DOCUMENT EXTRACT:
++++++++
Colin Blakemore
Colin Blakemore, PhD, ScD, FMedSci, FRS
Member, Berkeley Optometry Hall of Fame
Colin Blakemore (1944-2022), PhD was born in Stratford-upon-Avon in 1944. Educated at King Henry VIII School in Coventry, he received a first-class degree in medical sciences from Corpus Christi College, Cambridge, England. He completed his PhD in Physiological Optics at the University of California, Berkeley in 1968. Dr. Blakemore also holds Doctor of Science degrees from both Oxford and Cambridge, and all told, ten honorary degrees.
Even a partial list of Dr. Blakemore’s academic appointments is impressive. In 1968–79 he was a Demonstrator and then Lecturer in Physiology at the University of Cambridge, and Director of Medical Studies at Downing College. In 1978–79 he served as Lethaby Professor at the Royal College of Art. Appointed Waynflete Professor of Physiology and Fellow of Magdalen College, University of Oxford in 1979, he was Director of the Centre for Cognitive Neuroscience in 1990–2003. Now Emeritus Professor of Neuroscience at the University of Oxford, he also holds three other Emeritus Professorships. Most recently, in 2012, Dr. Blakemore became Professor of Neuroscience & Philosophy and Director of the Centre for the Study of the Senses at the School of Advanced Study, University of London.
++++++++
DATASET EXTRACT:

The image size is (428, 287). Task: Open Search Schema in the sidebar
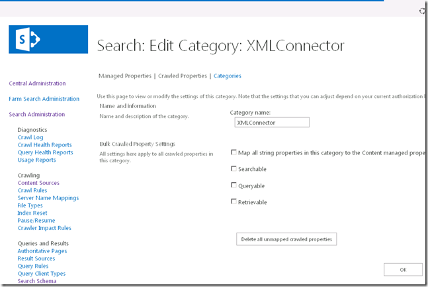[x=37, y=281]
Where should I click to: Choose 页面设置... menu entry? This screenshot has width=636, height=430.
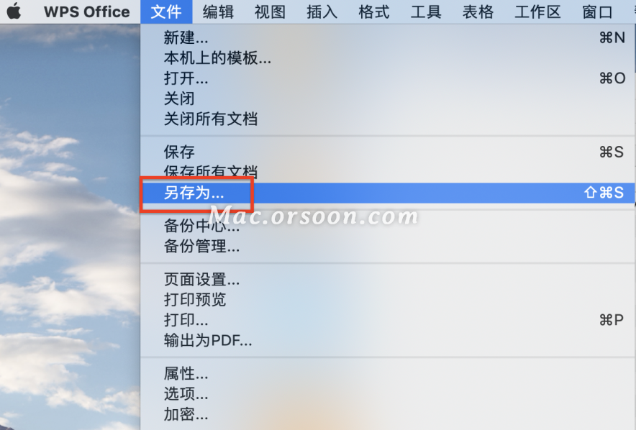[x=388, y=279]
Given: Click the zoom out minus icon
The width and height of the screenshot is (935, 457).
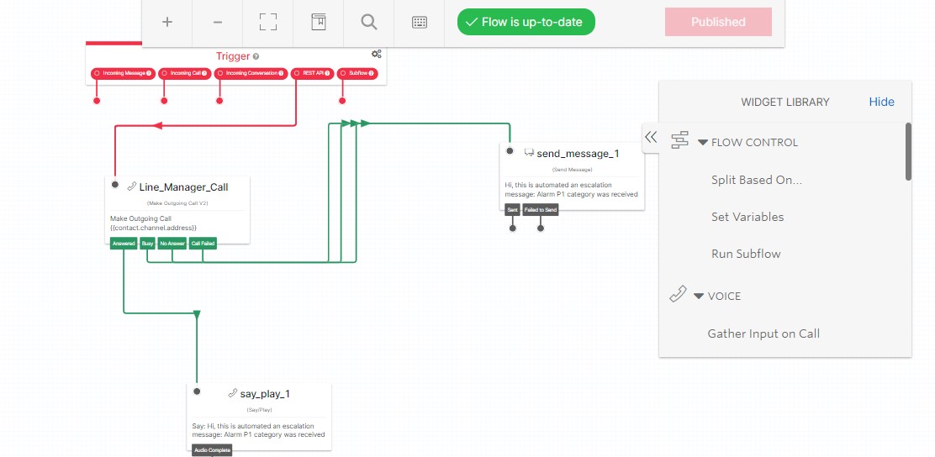Looking at the screenshot, I should pyautogui.click(x=218, y=23).
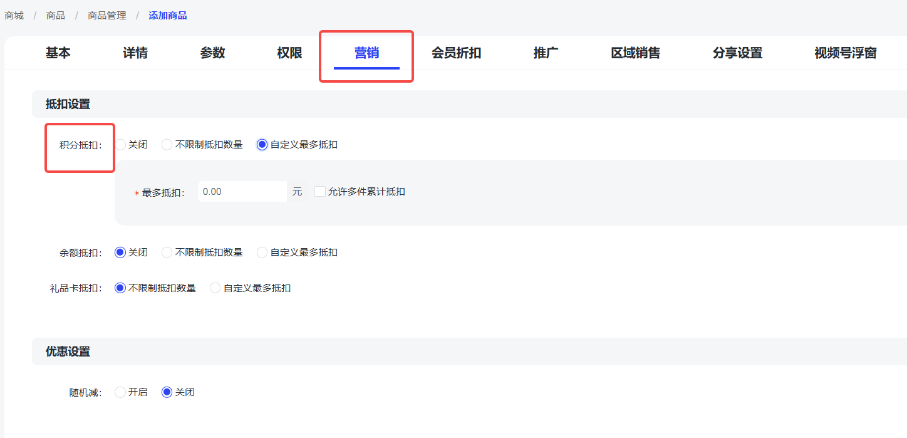Open the 分享设置 tab

click(x=737, y=53)
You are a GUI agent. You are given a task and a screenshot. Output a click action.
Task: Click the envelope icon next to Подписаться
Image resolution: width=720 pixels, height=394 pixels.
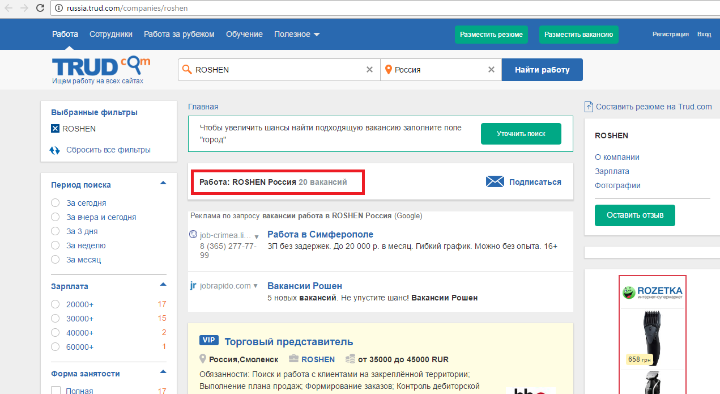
++++++++
EXERCISE INSTRUCTIONS:
1. According to the profile of Colin Blakemore, in what year did he complete his PhD in Physiological Optics at the University of California, Berkeley?
2. Continue the profile of Colin Blakemore from where it stops.

SET OF ANSWERS:
1. 1968

2.
Colin Blakemore’s research has focused on many aspects of vision, development, plasticity of the brain, and neurodegenerative disease. He has sought to define the developmental errors that underlie cognitive disorders, such as autism, dyslexia, and schizophrenia. Another area of research analyzes the brain’s capacity to reorganize sensory areas of the cortex during selective attention, information integration, and after the onset of blindness. He has also investigated the cellular pathogenesis of Huntington’s disease.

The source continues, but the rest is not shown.